Yahoo breach puts users of other sites at risk

BOSTON Fri Jul 13, 2012 12:16am EDT

Yahoo Inc. offices, housing its Search Marketing Group, are pictured in Burbank, California, in this file picture taken October 14, 2010. Yahoo Inc reported the theft of 400,000 user names and passwords to access its own site as well as those of other companies, saying that hackers had taken advantage of a security vulnerability in its computer systems, Reuters reported on July 12, 2012. REUTERS/Fred Prouser/Files

Yahoo Inc. offices, housing its Search Marketing Group, are pictured in Burbank, California, in this file picture taken October 14, 2010. Yahoo Inc reported the theft of 400,000 user names and passwords to access its own site as well as those of other companies, saying that hackers had taken advantage of a security vulnerability in its computer systems, Reuters reported on July 12, 2012.

Credit: Reuters/Fred Prouser/Files

BOSTON (Reuters) - More than 400,000 Yahoo Inc user names and passwords were stolen and published on the Web, putting other websites at risk as well, after hackers exploited a vulnerability in Yahoo's computer systems.

Some logins for Google Inc, AOL Inc and Microsoft Corp services were among those compromised. The three companies said they required affected users to reset passwords for sites including Gmail, AOL, Hotmail, MSN and Live.com.

Yahoo issued a statement apologizing for the breach, the latest setback for a company that has lost two chief executives in a year and is struggling to revive stalled revenue growth.

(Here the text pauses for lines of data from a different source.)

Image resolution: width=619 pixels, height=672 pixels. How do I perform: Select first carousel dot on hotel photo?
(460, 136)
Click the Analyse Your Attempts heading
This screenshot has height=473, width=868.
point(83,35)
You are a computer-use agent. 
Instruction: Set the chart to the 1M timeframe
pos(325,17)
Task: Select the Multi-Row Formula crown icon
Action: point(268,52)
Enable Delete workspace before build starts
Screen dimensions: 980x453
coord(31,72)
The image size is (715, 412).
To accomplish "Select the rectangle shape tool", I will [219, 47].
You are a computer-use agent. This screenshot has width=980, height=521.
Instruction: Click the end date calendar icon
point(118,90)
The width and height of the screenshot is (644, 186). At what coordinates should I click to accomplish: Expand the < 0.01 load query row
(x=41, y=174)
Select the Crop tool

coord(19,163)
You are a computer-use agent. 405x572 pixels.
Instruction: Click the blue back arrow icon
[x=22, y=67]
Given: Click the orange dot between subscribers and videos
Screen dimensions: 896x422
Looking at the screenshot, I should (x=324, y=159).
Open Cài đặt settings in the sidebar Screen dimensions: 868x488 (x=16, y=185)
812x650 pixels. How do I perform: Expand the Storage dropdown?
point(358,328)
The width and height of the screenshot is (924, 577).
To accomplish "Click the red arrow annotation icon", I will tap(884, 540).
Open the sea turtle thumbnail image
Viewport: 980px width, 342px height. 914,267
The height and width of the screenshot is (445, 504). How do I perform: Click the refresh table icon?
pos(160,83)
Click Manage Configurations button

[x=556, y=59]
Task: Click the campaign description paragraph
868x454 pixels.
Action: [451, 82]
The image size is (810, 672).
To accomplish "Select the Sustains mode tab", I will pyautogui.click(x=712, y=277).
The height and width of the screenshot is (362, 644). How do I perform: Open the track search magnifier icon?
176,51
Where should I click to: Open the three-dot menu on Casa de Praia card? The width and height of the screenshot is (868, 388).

Chairman Alfred Amoroso acknowledged that Yahoo had experienced a "tumultuous" year at its annual shareholder meeting on Thursday morning. Interim CEO Ross Levinsohn told attendees he was optimistic about the company's progress.

The breach prompted criticism from security experts who said that a major Internet firm like Yahoo should do a better job at protecting user data.

"This points to some very lax security practices," said Rob D'Ovidio, associate professor of criminal justice at Drexel University.

As an example, he noted that the hackers were able to produce more than 400,000 cleartext passwords within a day. That indicates that Yahoo either did not encrypt them at all or used an encryption method that was easy to crack, he said.

The professional networking service LinkedIn recently came under similar criticism. Security experts chided the company for failing to use sophisticated encryption practices to secure its passwords, millions of which were released following a breach last month.

WHAT HAPPENED?

Yahoo spokeswoman Dana Lengkeek said "an older file" had been stolen from Yahoo Contributor Network, an Internet publishing service that Yahoo purchased about two years ago. It helps writers, photographers and videographers to sell their work over the Web.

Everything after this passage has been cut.